What to work on: The answer should be one number only, namely how many lines of the records hold the word "Spring".

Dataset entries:
==============================

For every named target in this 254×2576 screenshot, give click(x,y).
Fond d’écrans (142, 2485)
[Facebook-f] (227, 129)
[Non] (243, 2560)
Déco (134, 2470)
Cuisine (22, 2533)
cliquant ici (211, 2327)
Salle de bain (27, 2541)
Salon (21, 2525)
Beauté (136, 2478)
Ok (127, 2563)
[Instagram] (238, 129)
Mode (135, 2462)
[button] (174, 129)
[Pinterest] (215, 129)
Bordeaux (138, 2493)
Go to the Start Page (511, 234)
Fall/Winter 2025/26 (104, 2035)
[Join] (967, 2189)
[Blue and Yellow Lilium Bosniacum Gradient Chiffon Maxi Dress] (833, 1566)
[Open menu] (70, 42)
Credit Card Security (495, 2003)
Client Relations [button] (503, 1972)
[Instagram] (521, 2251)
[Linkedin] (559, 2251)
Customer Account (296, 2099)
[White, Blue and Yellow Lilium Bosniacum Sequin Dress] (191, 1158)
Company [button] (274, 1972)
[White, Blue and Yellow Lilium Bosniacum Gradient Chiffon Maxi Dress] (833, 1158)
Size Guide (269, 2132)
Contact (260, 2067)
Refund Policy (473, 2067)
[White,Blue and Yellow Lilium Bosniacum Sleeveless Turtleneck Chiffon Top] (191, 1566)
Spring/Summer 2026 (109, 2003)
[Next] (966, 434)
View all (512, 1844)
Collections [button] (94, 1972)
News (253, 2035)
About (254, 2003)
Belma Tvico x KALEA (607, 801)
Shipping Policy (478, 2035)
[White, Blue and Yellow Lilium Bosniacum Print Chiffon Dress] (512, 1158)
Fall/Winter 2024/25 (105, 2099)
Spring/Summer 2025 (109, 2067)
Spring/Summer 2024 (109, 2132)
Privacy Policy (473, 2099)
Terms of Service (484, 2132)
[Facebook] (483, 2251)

==============================

Response below: 3